Monday, June 21, 2010

Plata Makes the World Go Round

One of the many great parts of traveling abroad is checking out new currency, and Costa Rican money is no disappointment.  With volcanoes, sharks, and jaguars and vibrant colors, the bills are full of Costa Rica´s natural wonders.

(Read below for our Costa Rica Outward Bound recommendations and rules for bringing money on course.*)

Costa Rican currency is the colón (plural is colónes), with the symbol .  This is named after Christopher Colombus (Cristoból Colón in Spanish).  The exchange rate is currently 534= $1.  Therefore, it is not unusual to have a few 10,000 bills in your wallet (10,000 =$19).  In addition to the four bills, there are also six coins, which range from ₡5 to ₡500. 

(FUN FACT: The peso was the currency of Costa Rica between 1850 and 1896 during which silver coins were used.  Silver in Spanish is plata, a word still used today as a term for "money.")

Here´s a guide to some of the money:

The 1,000 bill is called ¨un rojo¨ due to its red color.  It showcases Tomas Soley Guell, Costa Rica´s President from 1932-1982.  Also on the bill is the National Insurance Institute, a state run insurance company founded by Guell.


 The 2,000 bill shows Clorito Picado, a scientist who was a pioneer in researching snake venom, and also conducted research that led to the discovery of penicillin.  On the other side of the bill is the hammerhead shark and the bottlenose dolphin, two animals that are found on Costa Rica´s Isla del Coco.

The 5,000 bill is often known as a ¨túcan¨,  based   on the the 3 toucans hidden among images of a rainforest with a jaguar, bromeliad flowers, and precolumbian sculptures.

The 10,000 bill features Emma Gamboa, a teacher who helped to found the University of Costa Rica´s School of Education.  There are also four volcanoes on the front (Arenal, Poás, Irazú, and Rincón de la Vieja).  The back has a puma, along with a face of a jaguar.

Other fun facts:
  • Under ultraviolet light, different parts of bills turn red and green, and blue and yellow dots appear.
  • The blind can recognize some bills by the raised geometric figure on the bottom right of the bills.  New currency should be coming out this year, and bills will all be different lengths so that the blind can easily differentiate bills.
  • New currency will also include a 20,000 and 50,000 bill.

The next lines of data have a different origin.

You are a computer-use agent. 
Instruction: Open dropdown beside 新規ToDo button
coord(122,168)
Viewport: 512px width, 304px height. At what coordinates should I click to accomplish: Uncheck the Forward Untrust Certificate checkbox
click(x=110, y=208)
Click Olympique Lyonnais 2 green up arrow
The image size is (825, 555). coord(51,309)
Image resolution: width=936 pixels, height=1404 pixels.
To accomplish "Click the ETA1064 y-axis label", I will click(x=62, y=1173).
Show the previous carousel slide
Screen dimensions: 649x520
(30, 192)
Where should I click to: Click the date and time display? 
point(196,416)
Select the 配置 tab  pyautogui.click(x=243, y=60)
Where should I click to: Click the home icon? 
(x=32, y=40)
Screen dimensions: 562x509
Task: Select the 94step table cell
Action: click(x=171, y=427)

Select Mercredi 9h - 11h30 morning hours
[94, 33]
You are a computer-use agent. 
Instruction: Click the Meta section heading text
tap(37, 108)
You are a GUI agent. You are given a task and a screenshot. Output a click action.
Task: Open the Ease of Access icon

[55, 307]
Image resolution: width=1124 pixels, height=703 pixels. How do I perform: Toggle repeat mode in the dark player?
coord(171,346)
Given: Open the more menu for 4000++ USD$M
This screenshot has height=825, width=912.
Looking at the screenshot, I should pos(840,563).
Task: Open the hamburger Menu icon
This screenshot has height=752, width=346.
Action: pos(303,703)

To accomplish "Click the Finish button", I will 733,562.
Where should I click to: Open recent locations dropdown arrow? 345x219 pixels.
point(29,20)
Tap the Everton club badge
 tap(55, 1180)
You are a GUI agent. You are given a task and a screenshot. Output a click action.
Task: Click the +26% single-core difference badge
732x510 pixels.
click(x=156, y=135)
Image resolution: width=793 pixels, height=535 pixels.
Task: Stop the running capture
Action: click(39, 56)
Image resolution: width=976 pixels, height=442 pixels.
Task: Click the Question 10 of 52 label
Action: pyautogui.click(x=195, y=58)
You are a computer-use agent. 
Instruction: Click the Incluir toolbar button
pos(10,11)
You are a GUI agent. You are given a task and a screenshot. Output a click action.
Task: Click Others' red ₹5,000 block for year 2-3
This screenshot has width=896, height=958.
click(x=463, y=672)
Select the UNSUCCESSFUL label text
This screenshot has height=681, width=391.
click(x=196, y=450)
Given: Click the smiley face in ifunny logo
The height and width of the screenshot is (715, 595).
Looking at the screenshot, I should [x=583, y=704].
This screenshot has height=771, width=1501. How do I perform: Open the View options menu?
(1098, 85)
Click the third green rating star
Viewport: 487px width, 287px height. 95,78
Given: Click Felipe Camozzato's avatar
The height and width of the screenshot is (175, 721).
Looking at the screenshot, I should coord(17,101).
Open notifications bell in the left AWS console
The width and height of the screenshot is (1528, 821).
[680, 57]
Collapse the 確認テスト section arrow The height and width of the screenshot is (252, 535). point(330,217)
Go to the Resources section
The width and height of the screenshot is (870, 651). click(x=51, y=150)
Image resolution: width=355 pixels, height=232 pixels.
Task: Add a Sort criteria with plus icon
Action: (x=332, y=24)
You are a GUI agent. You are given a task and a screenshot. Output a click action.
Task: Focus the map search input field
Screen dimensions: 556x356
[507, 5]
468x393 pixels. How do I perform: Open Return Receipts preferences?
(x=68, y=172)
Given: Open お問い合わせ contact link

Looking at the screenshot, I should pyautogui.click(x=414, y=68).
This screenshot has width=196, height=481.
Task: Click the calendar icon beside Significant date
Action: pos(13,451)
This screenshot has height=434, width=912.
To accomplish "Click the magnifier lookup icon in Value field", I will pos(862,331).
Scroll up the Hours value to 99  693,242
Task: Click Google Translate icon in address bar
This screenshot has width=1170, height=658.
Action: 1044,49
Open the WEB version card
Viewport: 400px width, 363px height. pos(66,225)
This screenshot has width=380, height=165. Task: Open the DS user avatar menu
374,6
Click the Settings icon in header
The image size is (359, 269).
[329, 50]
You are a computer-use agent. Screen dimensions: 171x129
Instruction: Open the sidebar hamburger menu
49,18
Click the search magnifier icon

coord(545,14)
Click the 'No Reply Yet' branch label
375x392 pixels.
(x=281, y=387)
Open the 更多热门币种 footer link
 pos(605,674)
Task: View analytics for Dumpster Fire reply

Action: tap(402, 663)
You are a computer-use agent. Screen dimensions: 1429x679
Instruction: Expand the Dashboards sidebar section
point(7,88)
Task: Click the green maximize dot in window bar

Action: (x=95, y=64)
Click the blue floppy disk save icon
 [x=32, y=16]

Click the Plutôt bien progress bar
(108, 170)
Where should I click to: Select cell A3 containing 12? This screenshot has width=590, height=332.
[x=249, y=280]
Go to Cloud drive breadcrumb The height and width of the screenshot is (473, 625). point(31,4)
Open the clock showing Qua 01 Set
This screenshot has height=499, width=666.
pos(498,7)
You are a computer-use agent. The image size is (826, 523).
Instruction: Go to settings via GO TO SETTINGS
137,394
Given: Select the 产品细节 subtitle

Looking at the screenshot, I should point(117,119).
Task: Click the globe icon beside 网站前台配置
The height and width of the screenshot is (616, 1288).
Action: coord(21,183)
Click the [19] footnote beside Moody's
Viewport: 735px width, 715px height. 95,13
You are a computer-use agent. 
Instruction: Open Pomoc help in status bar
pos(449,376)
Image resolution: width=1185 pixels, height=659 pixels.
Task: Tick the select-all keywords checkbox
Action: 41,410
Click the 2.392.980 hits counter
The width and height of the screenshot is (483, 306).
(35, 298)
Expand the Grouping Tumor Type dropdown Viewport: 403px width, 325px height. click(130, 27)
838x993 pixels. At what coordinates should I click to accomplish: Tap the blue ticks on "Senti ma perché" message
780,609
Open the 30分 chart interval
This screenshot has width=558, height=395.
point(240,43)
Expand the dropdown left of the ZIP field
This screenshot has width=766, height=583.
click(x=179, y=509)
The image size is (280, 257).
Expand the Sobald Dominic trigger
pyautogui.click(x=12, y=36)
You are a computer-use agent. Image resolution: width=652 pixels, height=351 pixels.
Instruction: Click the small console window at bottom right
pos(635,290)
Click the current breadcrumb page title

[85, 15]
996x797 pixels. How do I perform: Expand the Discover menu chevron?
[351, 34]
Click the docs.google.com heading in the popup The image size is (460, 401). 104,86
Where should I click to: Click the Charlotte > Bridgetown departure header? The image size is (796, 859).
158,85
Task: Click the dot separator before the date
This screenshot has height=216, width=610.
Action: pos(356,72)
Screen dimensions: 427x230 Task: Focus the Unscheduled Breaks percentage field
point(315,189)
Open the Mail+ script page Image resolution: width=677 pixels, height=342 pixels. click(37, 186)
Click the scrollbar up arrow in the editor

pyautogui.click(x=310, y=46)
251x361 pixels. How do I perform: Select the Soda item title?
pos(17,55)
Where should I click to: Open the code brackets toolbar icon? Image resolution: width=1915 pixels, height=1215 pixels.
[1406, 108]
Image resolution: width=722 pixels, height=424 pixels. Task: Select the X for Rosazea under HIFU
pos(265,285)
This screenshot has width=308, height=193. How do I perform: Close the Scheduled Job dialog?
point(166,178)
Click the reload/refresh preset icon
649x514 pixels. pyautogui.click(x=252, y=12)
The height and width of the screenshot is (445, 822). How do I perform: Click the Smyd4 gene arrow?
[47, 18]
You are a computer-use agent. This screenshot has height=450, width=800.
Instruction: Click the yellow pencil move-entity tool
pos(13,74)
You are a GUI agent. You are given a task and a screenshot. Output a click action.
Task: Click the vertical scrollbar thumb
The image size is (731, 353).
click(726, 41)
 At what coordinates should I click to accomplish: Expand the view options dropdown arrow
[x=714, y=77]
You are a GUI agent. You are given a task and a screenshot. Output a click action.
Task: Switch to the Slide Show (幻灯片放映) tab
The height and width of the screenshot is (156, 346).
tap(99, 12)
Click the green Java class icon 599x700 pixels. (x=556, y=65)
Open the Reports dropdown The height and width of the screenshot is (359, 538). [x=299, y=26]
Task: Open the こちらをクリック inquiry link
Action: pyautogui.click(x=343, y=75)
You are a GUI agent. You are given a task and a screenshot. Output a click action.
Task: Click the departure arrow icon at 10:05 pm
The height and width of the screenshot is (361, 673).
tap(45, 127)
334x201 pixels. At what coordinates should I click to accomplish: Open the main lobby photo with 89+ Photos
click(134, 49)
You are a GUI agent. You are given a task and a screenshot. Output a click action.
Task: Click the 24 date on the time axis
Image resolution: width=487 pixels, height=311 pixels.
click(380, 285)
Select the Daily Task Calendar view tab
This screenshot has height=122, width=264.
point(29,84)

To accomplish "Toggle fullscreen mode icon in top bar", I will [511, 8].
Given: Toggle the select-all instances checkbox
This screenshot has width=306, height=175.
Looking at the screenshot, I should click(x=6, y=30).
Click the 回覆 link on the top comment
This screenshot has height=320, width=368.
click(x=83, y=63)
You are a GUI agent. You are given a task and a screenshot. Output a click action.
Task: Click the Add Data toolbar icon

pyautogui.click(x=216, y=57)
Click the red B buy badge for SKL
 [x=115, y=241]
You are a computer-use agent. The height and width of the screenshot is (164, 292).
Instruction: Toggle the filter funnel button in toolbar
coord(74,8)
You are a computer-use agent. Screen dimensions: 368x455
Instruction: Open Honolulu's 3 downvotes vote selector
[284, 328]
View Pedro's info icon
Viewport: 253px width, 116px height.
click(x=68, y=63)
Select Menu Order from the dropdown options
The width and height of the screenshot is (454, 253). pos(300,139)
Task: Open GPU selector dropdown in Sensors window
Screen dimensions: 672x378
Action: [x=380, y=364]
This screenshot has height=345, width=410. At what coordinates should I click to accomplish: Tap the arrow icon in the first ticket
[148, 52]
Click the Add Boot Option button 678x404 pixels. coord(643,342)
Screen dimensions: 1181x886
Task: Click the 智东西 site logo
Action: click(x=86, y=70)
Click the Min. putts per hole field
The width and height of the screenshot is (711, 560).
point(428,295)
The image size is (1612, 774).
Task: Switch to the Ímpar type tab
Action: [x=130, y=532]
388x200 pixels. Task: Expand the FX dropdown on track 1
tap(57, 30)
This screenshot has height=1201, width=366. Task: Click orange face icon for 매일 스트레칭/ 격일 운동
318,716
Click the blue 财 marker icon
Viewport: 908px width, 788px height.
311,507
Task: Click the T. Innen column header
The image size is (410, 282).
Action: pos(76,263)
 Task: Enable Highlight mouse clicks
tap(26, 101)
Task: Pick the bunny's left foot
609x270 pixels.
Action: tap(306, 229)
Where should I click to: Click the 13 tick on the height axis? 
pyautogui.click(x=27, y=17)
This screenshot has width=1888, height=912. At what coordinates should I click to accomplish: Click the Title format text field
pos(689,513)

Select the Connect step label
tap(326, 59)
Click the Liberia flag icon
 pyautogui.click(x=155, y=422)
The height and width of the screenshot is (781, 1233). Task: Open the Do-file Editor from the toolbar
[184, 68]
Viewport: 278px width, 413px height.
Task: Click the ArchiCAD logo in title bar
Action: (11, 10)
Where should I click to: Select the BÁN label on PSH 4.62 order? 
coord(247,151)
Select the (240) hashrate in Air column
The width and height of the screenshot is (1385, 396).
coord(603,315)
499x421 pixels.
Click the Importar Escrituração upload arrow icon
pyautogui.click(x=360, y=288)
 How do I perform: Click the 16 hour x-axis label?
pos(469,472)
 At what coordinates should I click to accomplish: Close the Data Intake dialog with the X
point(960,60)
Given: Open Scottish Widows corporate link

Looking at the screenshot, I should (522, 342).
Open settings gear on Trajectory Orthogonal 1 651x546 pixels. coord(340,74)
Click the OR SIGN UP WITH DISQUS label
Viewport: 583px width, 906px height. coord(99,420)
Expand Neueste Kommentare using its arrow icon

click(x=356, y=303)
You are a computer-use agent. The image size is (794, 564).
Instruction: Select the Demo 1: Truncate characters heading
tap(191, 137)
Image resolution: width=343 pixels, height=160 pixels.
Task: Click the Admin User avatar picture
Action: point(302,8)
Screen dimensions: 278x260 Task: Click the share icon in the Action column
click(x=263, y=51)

*Money on course? Students can bring money with them, but it will be kept in the Valuables Lockers while the students are on course.  The only access to the money they will have is on their City Tour day when they will go to an Artisan Market and grocery store for local souvenirs.  
*Exchange money? Exchanging US dollars to local Costa Rica colones is not necessary - larger stores and souvenir markets accept USD.  Major credit cards are also accepted (although the outdoor artisan markets charge a small fee to use a credit card). 
*How much to bring? Bring enough money for the $26 Exit Fee at the airport.  Most sizeable souvenirs cost between $10 and $20, and our sweatshirts cost $20.